Exactly and in full, give the records again.
Start of Information shown
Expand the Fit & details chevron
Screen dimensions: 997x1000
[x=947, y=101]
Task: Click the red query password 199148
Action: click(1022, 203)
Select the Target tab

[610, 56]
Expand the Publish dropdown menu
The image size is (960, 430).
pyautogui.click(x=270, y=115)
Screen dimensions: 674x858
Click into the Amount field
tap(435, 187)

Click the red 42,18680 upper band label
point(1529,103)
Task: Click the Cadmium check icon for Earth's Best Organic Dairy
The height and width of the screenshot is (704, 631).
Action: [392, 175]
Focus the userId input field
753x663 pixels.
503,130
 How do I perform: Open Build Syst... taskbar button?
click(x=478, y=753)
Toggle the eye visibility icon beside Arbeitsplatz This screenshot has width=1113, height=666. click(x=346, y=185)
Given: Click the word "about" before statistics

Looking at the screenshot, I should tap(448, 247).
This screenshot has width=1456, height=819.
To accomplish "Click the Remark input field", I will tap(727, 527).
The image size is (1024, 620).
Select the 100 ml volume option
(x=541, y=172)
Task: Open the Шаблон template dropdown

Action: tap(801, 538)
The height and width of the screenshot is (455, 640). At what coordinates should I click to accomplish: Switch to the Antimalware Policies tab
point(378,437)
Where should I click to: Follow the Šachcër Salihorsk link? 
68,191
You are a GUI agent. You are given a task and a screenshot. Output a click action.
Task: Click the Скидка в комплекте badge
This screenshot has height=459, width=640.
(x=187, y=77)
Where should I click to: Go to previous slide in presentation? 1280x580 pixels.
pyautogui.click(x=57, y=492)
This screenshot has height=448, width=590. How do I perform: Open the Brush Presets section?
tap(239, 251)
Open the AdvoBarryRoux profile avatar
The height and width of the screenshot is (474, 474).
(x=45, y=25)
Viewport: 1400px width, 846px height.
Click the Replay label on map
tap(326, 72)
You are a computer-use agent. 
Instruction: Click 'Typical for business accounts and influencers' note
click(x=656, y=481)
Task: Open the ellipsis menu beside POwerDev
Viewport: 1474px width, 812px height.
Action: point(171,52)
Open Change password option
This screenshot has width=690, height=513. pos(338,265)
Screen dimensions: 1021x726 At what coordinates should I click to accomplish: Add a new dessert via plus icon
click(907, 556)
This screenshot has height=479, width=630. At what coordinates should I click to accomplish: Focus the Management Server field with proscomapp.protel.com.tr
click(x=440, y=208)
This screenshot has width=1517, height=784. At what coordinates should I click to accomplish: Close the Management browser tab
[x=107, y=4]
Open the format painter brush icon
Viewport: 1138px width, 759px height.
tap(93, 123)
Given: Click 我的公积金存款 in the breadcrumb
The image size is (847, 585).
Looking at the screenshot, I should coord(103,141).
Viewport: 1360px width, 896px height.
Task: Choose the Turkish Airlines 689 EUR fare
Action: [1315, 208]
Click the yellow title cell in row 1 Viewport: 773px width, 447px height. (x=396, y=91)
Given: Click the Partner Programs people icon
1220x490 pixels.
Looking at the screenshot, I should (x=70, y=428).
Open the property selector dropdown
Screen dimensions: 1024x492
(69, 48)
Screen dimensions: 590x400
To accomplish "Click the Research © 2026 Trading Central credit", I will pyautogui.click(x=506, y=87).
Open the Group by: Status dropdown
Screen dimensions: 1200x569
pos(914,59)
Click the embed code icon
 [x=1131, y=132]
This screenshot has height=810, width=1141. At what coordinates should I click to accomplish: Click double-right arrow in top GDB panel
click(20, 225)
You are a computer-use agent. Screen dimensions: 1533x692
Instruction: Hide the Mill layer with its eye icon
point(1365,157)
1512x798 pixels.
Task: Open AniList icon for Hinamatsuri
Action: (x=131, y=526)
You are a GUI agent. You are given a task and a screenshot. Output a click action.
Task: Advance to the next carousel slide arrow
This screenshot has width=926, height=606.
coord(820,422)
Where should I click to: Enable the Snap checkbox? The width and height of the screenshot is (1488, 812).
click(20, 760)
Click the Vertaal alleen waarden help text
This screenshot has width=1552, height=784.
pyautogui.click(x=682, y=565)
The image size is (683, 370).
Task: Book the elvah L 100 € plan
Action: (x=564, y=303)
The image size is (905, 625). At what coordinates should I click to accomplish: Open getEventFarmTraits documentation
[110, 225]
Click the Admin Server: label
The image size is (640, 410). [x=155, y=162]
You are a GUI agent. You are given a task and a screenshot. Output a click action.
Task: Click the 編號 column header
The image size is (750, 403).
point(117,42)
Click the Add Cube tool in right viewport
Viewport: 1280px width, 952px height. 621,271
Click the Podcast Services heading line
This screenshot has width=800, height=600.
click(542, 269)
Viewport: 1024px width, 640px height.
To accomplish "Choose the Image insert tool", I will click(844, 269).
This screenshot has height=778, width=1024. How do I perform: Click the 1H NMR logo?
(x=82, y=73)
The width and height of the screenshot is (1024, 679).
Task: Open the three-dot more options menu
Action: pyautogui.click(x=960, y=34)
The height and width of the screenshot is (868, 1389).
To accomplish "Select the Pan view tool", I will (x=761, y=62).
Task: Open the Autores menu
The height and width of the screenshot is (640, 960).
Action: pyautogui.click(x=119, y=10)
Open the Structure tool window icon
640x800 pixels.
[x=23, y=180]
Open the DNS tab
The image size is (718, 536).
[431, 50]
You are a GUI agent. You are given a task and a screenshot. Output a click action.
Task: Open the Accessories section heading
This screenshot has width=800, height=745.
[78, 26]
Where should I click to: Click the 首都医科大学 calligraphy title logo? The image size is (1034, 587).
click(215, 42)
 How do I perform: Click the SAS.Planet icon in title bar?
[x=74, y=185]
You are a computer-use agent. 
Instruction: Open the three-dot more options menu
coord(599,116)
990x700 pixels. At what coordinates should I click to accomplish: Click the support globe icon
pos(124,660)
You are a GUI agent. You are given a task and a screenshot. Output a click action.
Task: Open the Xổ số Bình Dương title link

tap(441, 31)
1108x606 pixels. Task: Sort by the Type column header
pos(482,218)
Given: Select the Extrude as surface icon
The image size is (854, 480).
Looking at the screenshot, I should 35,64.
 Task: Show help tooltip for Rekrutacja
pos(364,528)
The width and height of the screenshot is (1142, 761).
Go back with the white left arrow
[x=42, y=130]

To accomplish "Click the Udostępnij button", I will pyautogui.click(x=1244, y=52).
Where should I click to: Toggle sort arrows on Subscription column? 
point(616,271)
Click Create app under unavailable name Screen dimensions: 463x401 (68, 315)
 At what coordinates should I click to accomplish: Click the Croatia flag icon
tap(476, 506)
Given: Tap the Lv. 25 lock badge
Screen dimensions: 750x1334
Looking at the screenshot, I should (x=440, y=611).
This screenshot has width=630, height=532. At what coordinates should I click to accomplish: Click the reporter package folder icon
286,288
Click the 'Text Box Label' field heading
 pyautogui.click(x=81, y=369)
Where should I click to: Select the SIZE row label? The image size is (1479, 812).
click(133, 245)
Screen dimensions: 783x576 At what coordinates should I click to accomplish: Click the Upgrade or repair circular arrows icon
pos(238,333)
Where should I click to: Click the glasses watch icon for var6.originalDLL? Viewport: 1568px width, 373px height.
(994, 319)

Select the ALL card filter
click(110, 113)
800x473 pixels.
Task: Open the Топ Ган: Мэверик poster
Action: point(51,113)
End of Information shown
### Response for this exercise
Expand the Fit & details chevron
Screen dimensions: 997x1000
[x=947, y=101]
Task: Click the red query password 199148
Action: click(1022, 203)
Select the Target tab

[610, 56]
Expand the Publish dropdown menu
The image size is (960, 430).
pyautogui.click(x=270, y=115)
Screen dimensions: 674x858
Click into the Amount field
tap(435, 187)

Click the red 42,18680 upper band label
point(1529,103)
Task: Click the Cadmium check icon for Earth's Best Organic Dairy
The height and width of the screenshot is (704, 631).
Action: [392, 175]
Focus the userId input field
753x663 pixels.
503,130
 How do I perform: Open Build Syst... taskbar button?
click(x=478, y=753)
Toggle the eye visibility icon beside Arbeitsplatz This screenshot has width=1113, height=666. click(x=346, y=185)
Given: Click the word "about" before statistics

Looking at the screenshot, I should tap(448, 247).
This screenshot has width=1456, height=819.
To accomplish "Click the Remark input field", I will tap(727, 527).
The image size is (1024, 620).
Select the 100 ml volume option
(x=541, y=172)
Task: Open the Шаблон template dropdown

Action: tap(801, 538)
The height and width of the screenshot is (455, 640). At what coordinates should I click to accomplish: Switch to the Antimalware Policies tab
point(378,437)
Where should I click to: Follow the Šachcër Salihorsk link? 
68,191
You are a GUI agent. You are given a task and a screenshot. Output a click action.
Task: Click the Скидка в комплекте badge
This screenshot has height=459, width=640.
(x=187, y=77)
Where should I click to: Go to previous slide in presentation? 1280x580 pixels.
pyautogui.click(x=57, y=492)
This screenshot has height=448, width=590. How do I perform: Open the Brush Presets section?
tap(239, 251)
Open the AdvoBarryRoux profile avatar
The height and width of the screenshot is (474, 474).
(x=45, y=25)
Viewport: 1400px width, 846px height.
Click the Replay label on map
tap(326, 72)
You are a computer-use agent. 
Instruction: Click 'Typical for business accounts and influencers' note
click(x=656, y=481)
Task: Open the ellipsis menu beside POwerDev
Viewport: 1474px width, 812px height.
Action: point(171,52)
Open Change password option
This screenshot has width=690, height=513. pos(338,265)
Screen dimensions: 1021x726 At what coordinates should I click to accomplish: Add a new dessert via plus icon
click(907, 556)
This screenshot has height=479, width=630. At what coordinates should I click to accomplish: Focus the Management Server field with proscomapp.protel.com.tr
click(x=440, y=208)
This screenshot has width=1517, height=784. At what coordinates should I click to accomplish: Close the Management browser tab
[x=107, y=4]
Open the format painter brush icon
Viewport: 1138px width, 759px height.
tap(93, 123)
Given: Click 我的公积金存款 in the breadcrumb
The image size is (847, 585).
Looking at the screenshot, I should coord(103,141).
Viewport: 1360px width, 896px height.
Task: Choose the Turkish Airlines 689 EUR fare
Action: [1315, 208]
Click the yellow title cell in row 1 Viewport: 773px width, 447px height. (x=396, y=91)
Given: Click the Partner Programs people icon
1220x490 pixels.
Looking at the screenshot, I should (x=70, y=428).
Open the property selector dropdown
Screen dimensions: 1024x492
(69, 48)
Screen dimensions: 590x400
To accomplish "Click the Research © 2026 Trading Central credit", I will pyautogui.click(x=506, y=87).
Open the Group by: Status dropdown
Screen dimensions: 1200x569
pos(914,59)
Click the embed code icon
 [x=1131, y=132]
This screenshot has height=810, width=1141. At what coordinates should I click to accomplish: Click double-right arrow in top GDB panel
click(20, 225)
You are a computer-use agent. Screen dimensions: 1533x692
Instruction: Hide the Mill layer with its eye icon
point(1365,157)
1512x798 pixels.
Task: Open AniList icon for Hinamatsuri
Action: (x=131, y=526)
You are a GUI agent. You are given a task and a screenshot. Output a click action.
Task: Advance to the next carousel slide arrow
This screenshot has width=926, height=606.
coord(820,422)
Where should I click to: Enable the Snap checkbox? The width and height of the screenshot is (1488, 812).
click(20, 760)
Click the Vertaal alleen waarden help text
This screenshot has width=1552, height=784.
pyautogui.click(x=682, y=565)
The image size is (683, 370).
Task: Book the elvah L 100 € plan
Action: (x=564, y=303)
The image size is (905, 625). At what coordinates should I click to accomplish: Open getEventFarmTraits documentation
[110, 225]
Click the Admin Server: label
The image size is (640, 410). [x=155, y=162]
You are a GUI agent. You are given a task and a screenshot. Output a click action.
Task: Click the 編號 column header
The image size is (750, 403).
point(117,42)
Click the Add Cube tool in right viewport
Viewport: 1280px width, 952px height. 621,271
Click the Podcast Services heading line
This screenshot has width=800, height=600.
click(542, 269)
Viewport: 1024px width, 640px height.
To accomplish "Choose the Image insert tool", I will click(844, 269).
This screenshot has height=778, width=1024. How do I perform: Click the 1H NMR logo?
(x=82, y=73)
The width and height of the screenshot is (1024, 679).
Task: Open the three-dot more options menu
Action: pyautogui.click(x=960, y=34)
The height and width of the screenshot is (868, 1389).
To accomplish "Select the Pan view tool", I will (x=761, y=62).
Task: Open the Autores menu
The height and width of the screenshot is (640, 960).
Action: pyautogui.click(x=119, y=10)
Open the Structure tool window icon
640x800 pixels.
[x=23, y=180]
Open the DNS tab
The image size is (718, 536).
[431, 50]
You are a GUI agent. You are given a task and a screenshot. Output a click action.
Task: Open the Accessories section heading
This screenshot has width=800, height=745.
[78, 26]
Where should I click to: Click the 首都医科大学 calligraphy title logo? The image size is (1034, 587).
click(215, 42)
 How do I perform: Click the SAS.Planet icon in title bar?
[x=74, y=185]
You are a computer-use agent. 
Instruction: Open the three-dot more options menu
coord(599,116)
990x700 pixels. At what coordinates should I click to accomplish: Click the support globe icon
pos(124,660)
You are a GUI agent. You are given a task and a screenshot. Output a click action.
Task: Open the Xổ số Bình Dương title link

tap(441, 31)
1108x606 pixels. Task: Sort by the Type column header
pos(482,218)
Given: Select the Extrude as surface icon
The image size is (854, 480).
Looking at the screenshot, I should 35,64.
 Task: Show help tooltip for Rekrutacja
pos(364,528)
The width and height of the screenshot is (1142, 761).
Go back with the white left arrow
[x=42, y=130]

To accomplish "Click the Udostępnij button", I will pyautogui.click(x=1244, y=52).
Where should I click to: Toggle sort arrows on Subscription column? 
point(616,271)
Click Create app under unavailable name Screen dimensions: 463x401 (68, 315)
 At what coordinates should I click to accomplish: Click the Croatia flag icon
tap(476, 506)
Given: Tap the Lv. 25 lock badge
Screen dimensions: 750x1334
Looking at the screenshot, I should (x=440, y=611).
This screenshot has width=630, height=532. At what coordinates should I click to accomplish: Click the reporter package folder icon
286,288
Click the 'Text Box Label' field heading
 pyautogui.click(x=81, y=369)
Where should I click to: Select the SIZE row label? The image size is (1479, 812).
click(133, 245)
Screen dimensions: 783x576 At what coordinates should I click to accomplish: Click the Upgrade or repair circular arrows icon
pos(238,333)
Where should I click to: Click the glasses watch icon for var6.originalDLL? Viewport: 1568px width, 373px height.
(994, 319)

Select the ALL card filter
click(110, 113)
800x473 pixels.
Task: Open the Топ Ган: Мэверик poster
Action: point(51,113)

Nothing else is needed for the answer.